Aviation: le gouvernement portugais menace de nationaliser la TAP

"Nous sommes prêts à intervenir et à sauver l'entreprise. Nous ferons une intervention plus ferme si l'actionnaire privé continue de ne pas accepter les conditions de l'État", a déclaré le ministre des Infrastructures, Pedro Nuno Santos, devant une commission parlementaire.

La Commission européenne avait autorisé le 10 juin dernier l'État portugais à sauver la TAP, dont il détient 50% du capital, grâce à un prêt assorti d'un plan de restructuration et d'une augmentation du pouvoir de contrôle de la part de l'actionnaire public.

"La proposition de l'État a été rejetée par le conseil d'administration", a annoncé M. Santos, sans expliquer sur quoi achoppaient les négociations. Le principal actionnaire privé, l'homme d'affaires américain David Neeleman, avait assuré la veille dans un communiqué qu'il était prêt à accepter "les mesures de contrôle de l'utilisation de ce prêt".

Le ministre a ajouté que les négociations se poursuivaient dans le but de "trouver une issue à une situation négative pour tous, qui permette de garantir la paix et qui évite tout litige à l'avenir".
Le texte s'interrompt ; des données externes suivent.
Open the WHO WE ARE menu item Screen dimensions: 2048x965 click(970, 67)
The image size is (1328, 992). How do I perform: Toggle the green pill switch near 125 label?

La compagnie aérienne portugaise joue un rôle essentiel dans le secteur du tourisme, l'un des moteurs de l'économie portugaise. "Près de 90% de nos touristes arrivent par avion, la moitié par la TAP", a rappelé M. Santos soulignant que "ce serait un désastre économique de la perdre".

A la mi-avril, le Premier ministre portugais Antonio Costa s'était dit déjà prêt à nationaliser la compagnie si c'était nécessaire pour éviter sa disparition.

Privatisée à hauteur de 61% en 2015, la TAP a vu l'État portugais remonter en 2016 à 50% du capital. Le consortium privé Atlantic Gateway de M. Neeleman détient une participation de 45%, et les 5% restants appartiennent aux salariés.